BRONTEKST -
Hoe de Heer de mens te hulp komt die geen kracht heeft om op te staan en zelfstandig voort te gaan, wordt verduidelijkt in het Matteüsevangelie over de verlamde. ‘Ze’ – wie dat zijn wordt niet verder uiteengezet – hebben de verlamde op een ziekbed geworpen (Matteüs 9,2). Het Griekse woord klinè (= ziekbed) komt van klinoo (= leunen, zich uitstrekken). Leunend of uitgestrekt op een bed kan hij, die zelf de kracht ontbeert om naar Jezus te gaan, toch bij Hem gebracht worden.

Vertrouwen van anderen geeft moed

Als Jezus hún (meervoud) vertrouwen ziet, zegt Hij tot de verlamde: ‘Vat moed, kind, jóuw (enkelvoud) zonden worden je vergeven!’ De verschuiving van ‘hun’ vertrouwen naar ‘jouw’ zonden is opmerkelijk. Blijkbaar kan vergeving van je zonden bereikt worden met hulp van het vertrouwen van anderen. De verlamde kan op meer dan alleen dat ziekbed leunen om bij Jezus gebracht te worden: leunend op hun vertrouwen kan hij daarheen gebracht worden waar hijzelf alleen niet kan komen.

Het Griekse woord paralutikos (= verlamde) komt van een werkwoord dat letterlijk ‘van opzij losmaken’ betekent en duidt op verlies aan veerkracht en werking. Een mens is een verlamde wanneer hij uitgeput is, zonder kracht en bijgevolg moedeloos. Vandaar dat Jezus zegt: ‘Vat moed!’ De moedeloze moed inpraten is wat Jezus hier doet. Uit wat Jezus ziet – het vertrouwen van mensen die de moedeloze naar Hem toe hebben gedragen – moet de verlamde moed putten. Alsof Jezus zegt: Nu Ik zie welk vertrouwen zij aan de dag leggen, mag jij de moed zeker niet opgeven!

Kind van God en boze gedachten

Als Jezus tot de verlamde zegt: ‘Vat moed’, spreekt Hij hem aan als ‘kind’ (Gr.: teknon). Iets soortgelijks gebeurt als Jezus ‘Vat moed’ zegt tot de vrouw die twaalf jaar aan bloedvloeiingen lijdt: Hij spreekt haar aan als ‘dochter’ (Matteüs 9,22). In beide gevallen wijst Hij de mens in zijn moedeloosheid of zwakte op de hulp waarop een kind mag vertrouwen. Kind is een relatiewoord. Essentieel voor een moedeloze om moed te kunnen vatten is – na het zien van het vertrouwen van de mensen die hem dragen – het zich bewust worden van zijn relatie met God, als diens kind.

OPDRACHTEN -
**A.** Hoe spreekt Jezus in de tekst over de verlamde de vrouw aan die twaalf jaar aan bloedvloeiingen lijdt?
**B.** Neem uit de tekst over de verlamde letterlijk het stuk over dat begint bij de woorden "Het Griekse woord paralutikos", en stop na "zeker niet opgeven!".
De lijst die nu volgt, staat los van de tekst over de verlamde.

GEGEVENSLIJST -
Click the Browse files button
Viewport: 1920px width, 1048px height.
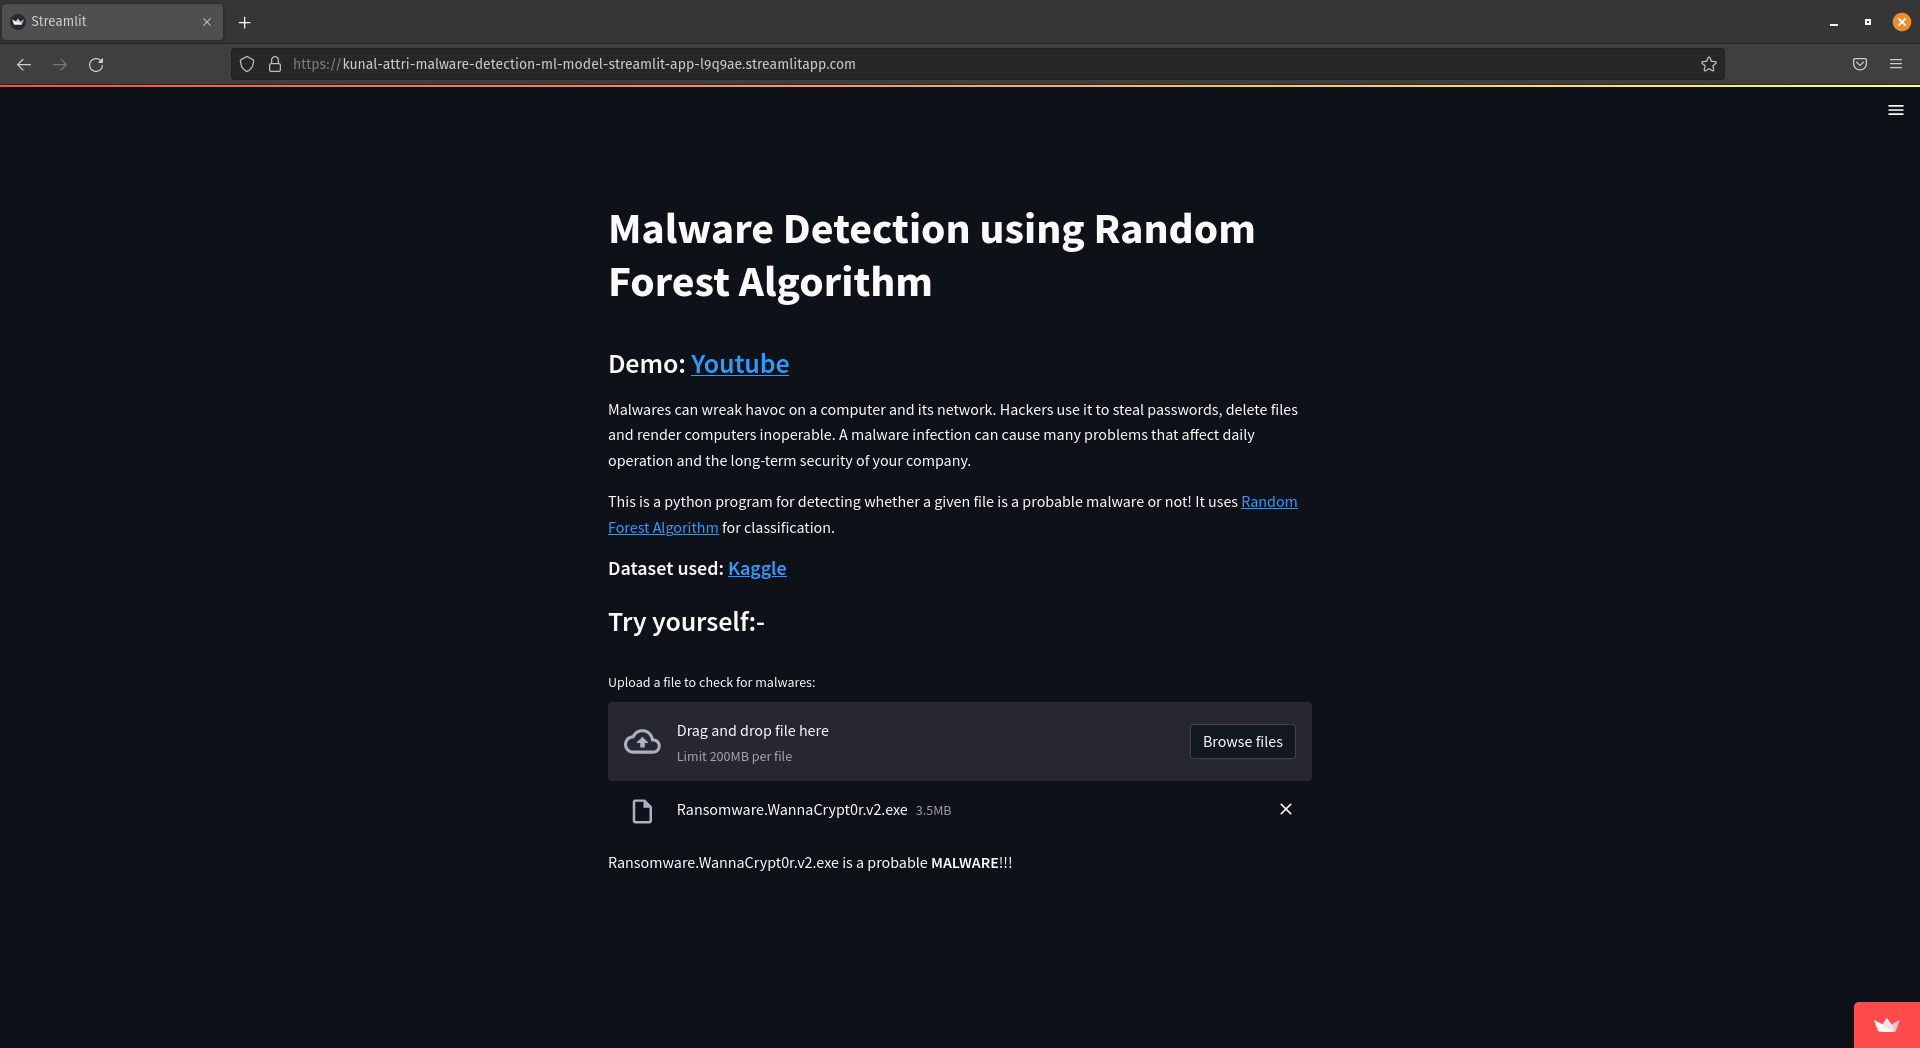pyautogui.click(x=1242, y=742)
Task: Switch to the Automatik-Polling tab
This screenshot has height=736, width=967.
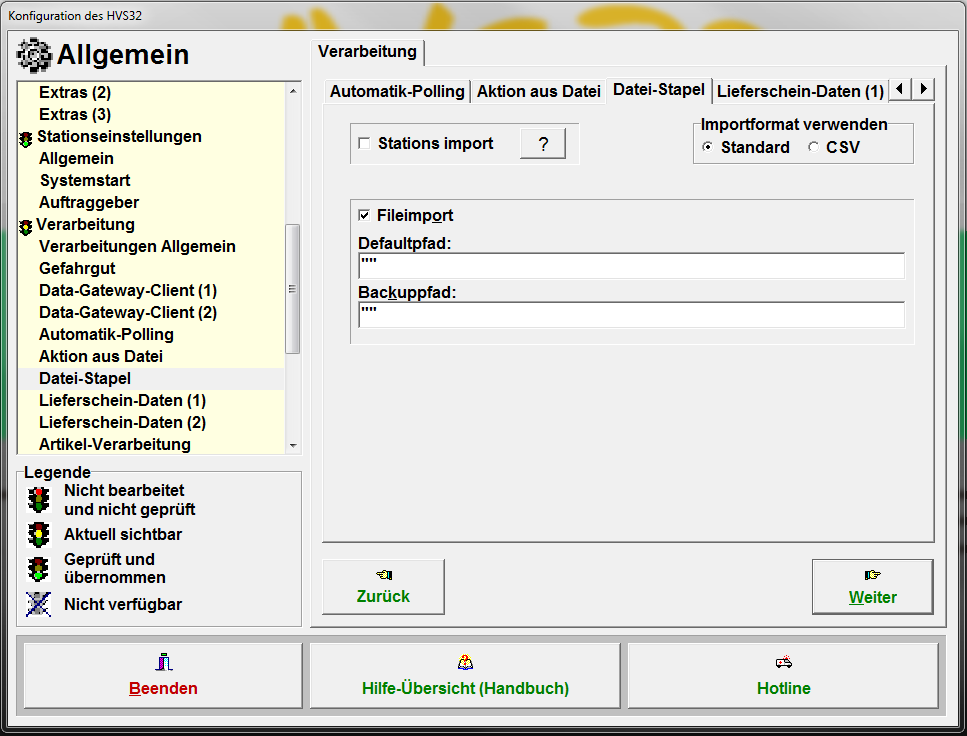Action: click(x=397, y=91)
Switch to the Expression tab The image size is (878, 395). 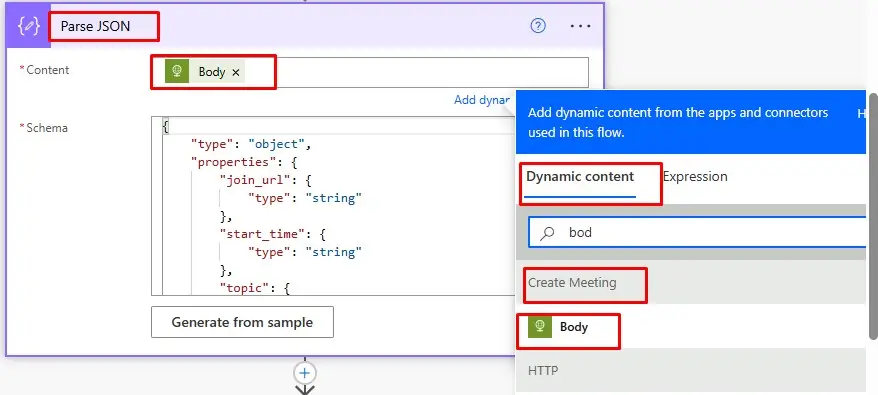coord(695,176)
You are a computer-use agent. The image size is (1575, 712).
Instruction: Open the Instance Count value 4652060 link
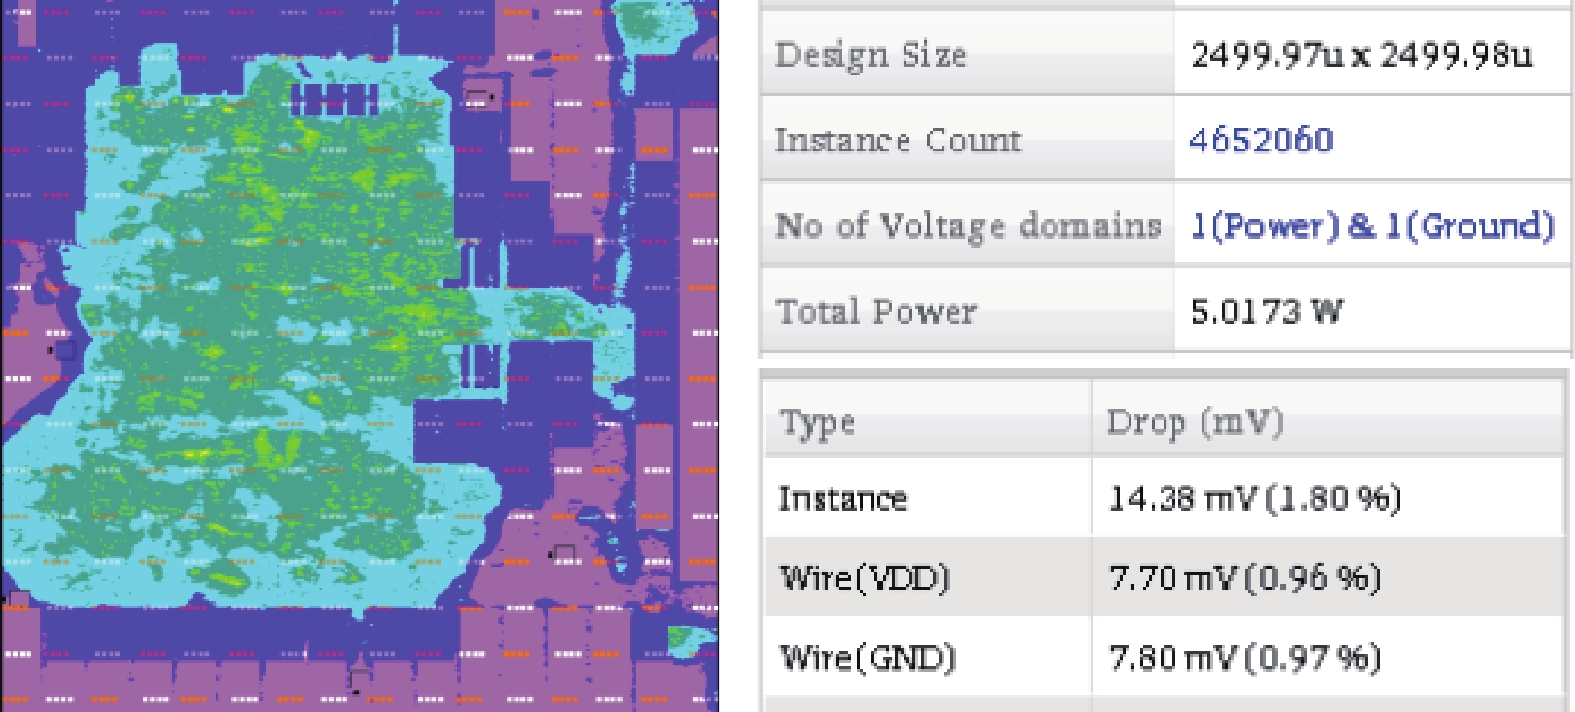tap(1261, 140)
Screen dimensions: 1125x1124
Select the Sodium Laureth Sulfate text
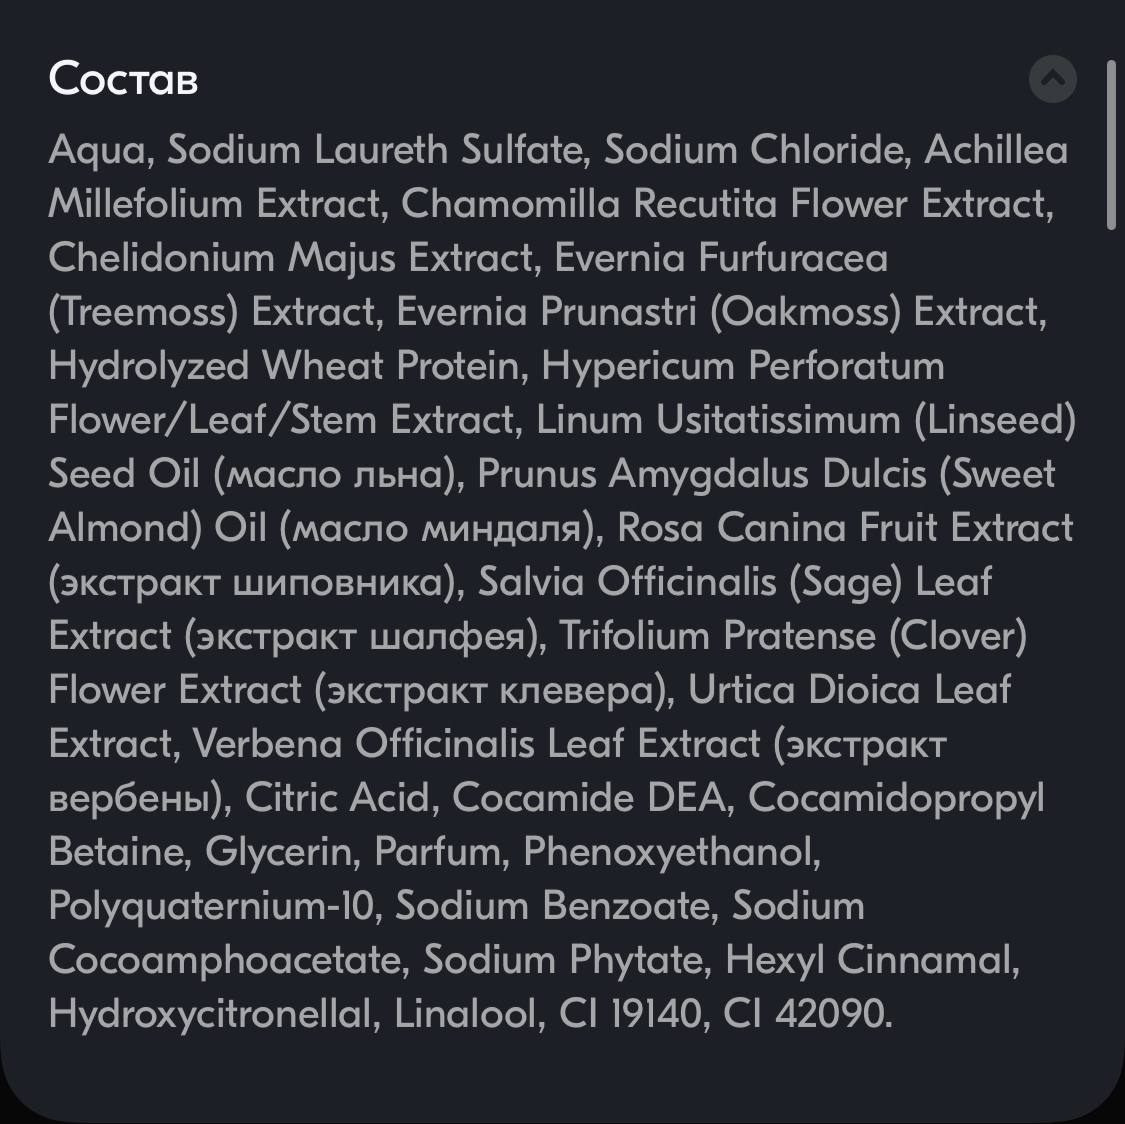377,150
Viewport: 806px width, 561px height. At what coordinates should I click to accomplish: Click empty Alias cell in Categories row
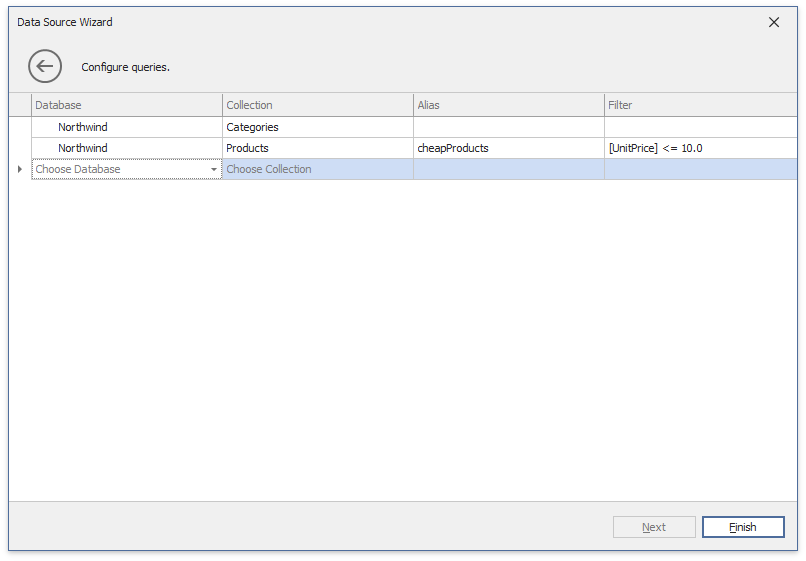pyautogui.click(x=508, y=127)
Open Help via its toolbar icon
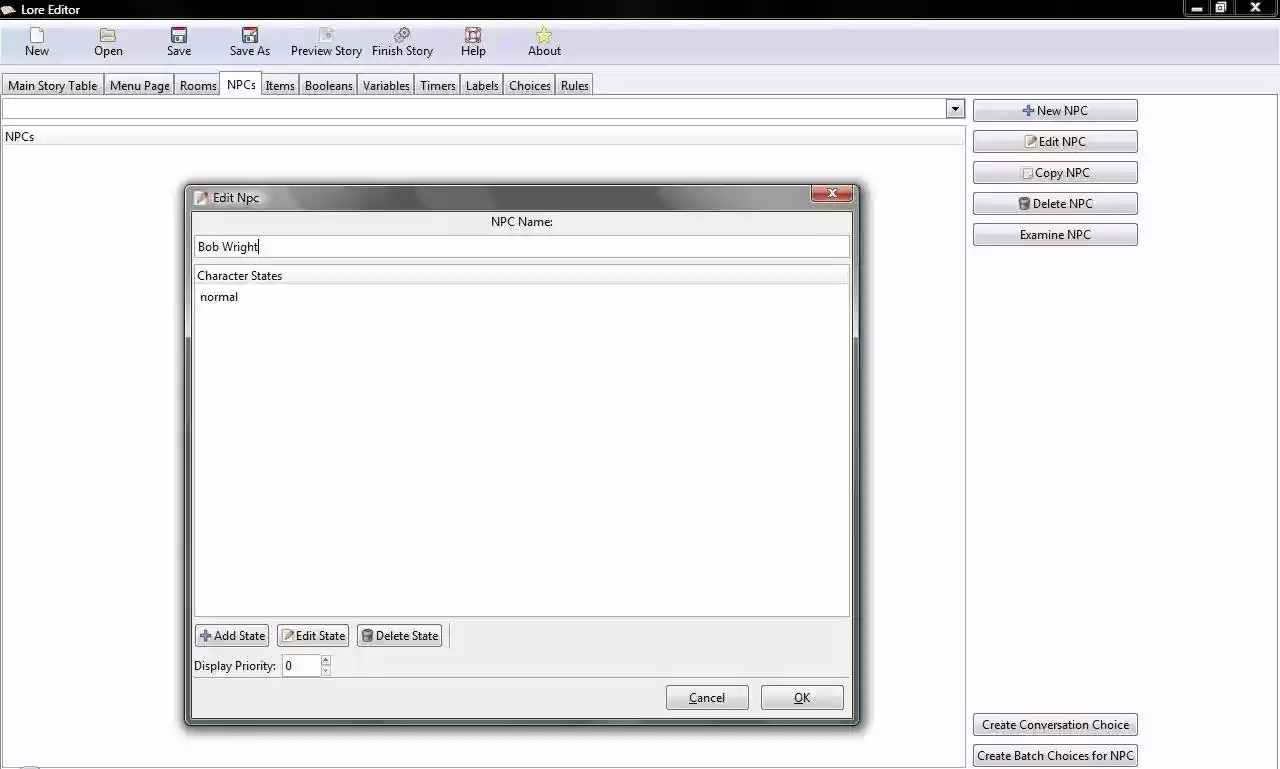This screenshot has height=769, width=1280. (472, 34)
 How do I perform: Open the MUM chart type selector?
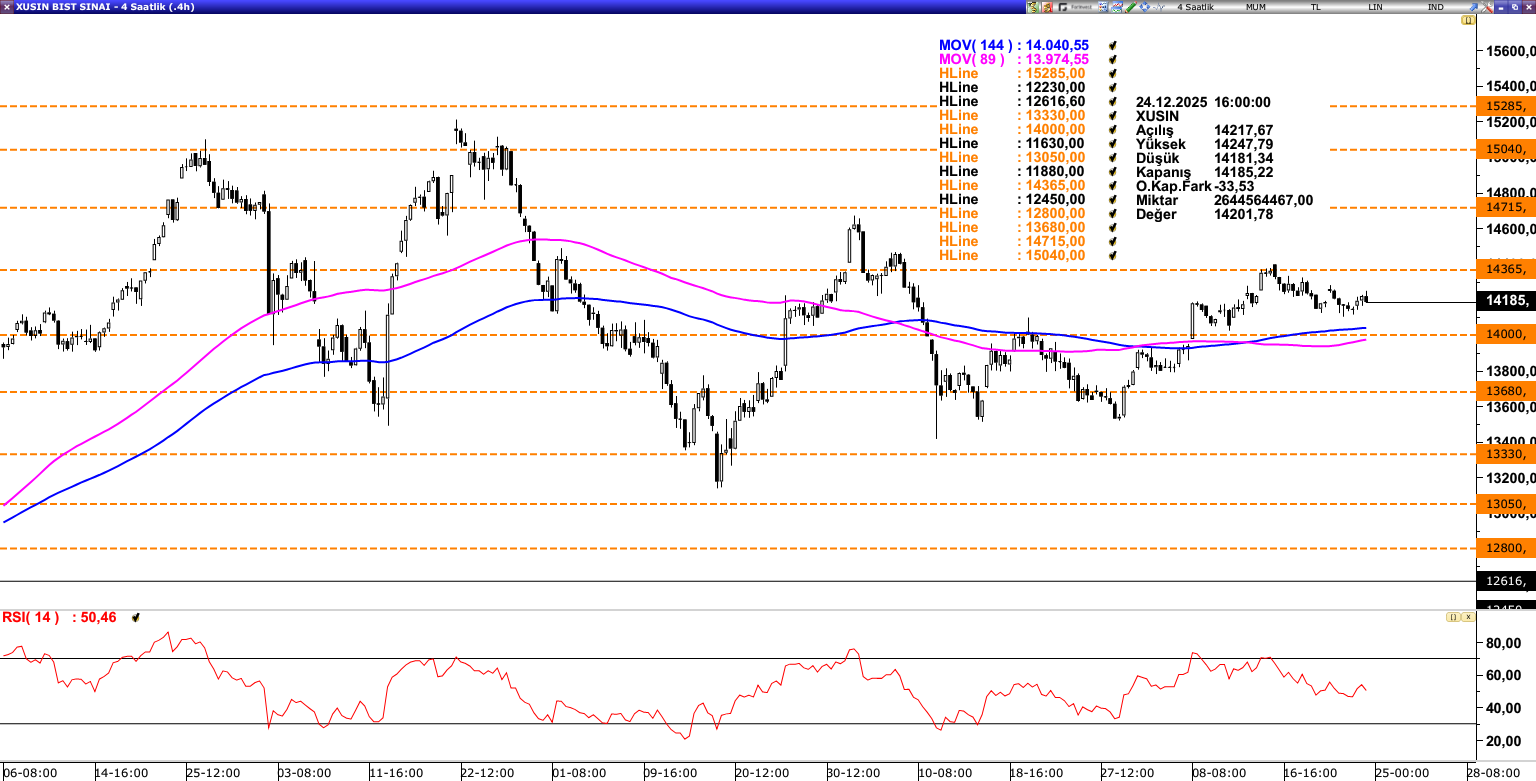[1256, 7]
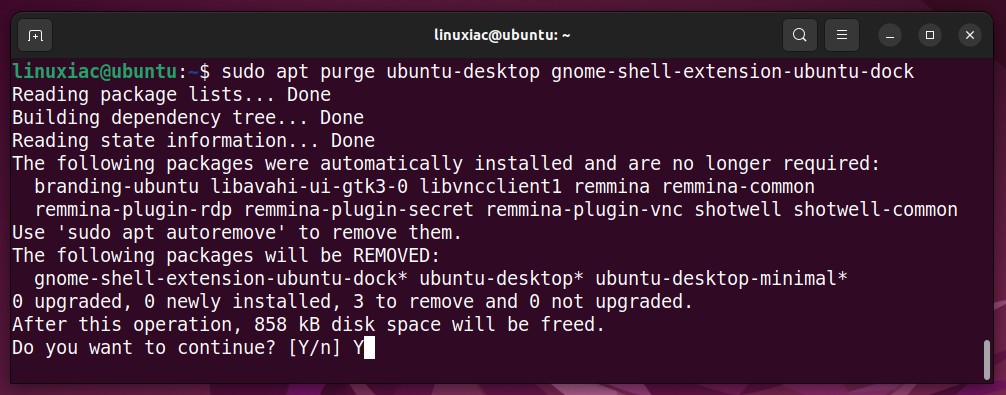This screenshot has height=395, width=1006.
Task: Open the terminal search tool
Action: pyautogui.click(x=799, y=35)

ANTWOORDEN PER OPDRACHT -
**A.** Hij spreekt haar aan als 'dochter'.

**B.**
Het Griekse woord paralutikos (= verlamde) komt van een werkwoord dat letterlijk ‘van opzij losmaken’ betekent en duidt op verlies aan veerkracht en werking. Een mens is een verlamde wanneer hij uitgeput is, zonder kracht en bijgevolg moedeloos. Vandaar dat Jezus zegt: ‘Vat moed!’ De moedeloze moed inpraten is wat Jezus hier doet. Uit wat Jezus ziet – het vertrouwen van mensen die de moedeloze naar Hem toe hebben gedragen – moet de verlamde moed putten. Alsof Jezus zegt: Nu Ik zie welk vertrouwen zij aan de dag leggen, mag jij de moed zeker niet opgeven!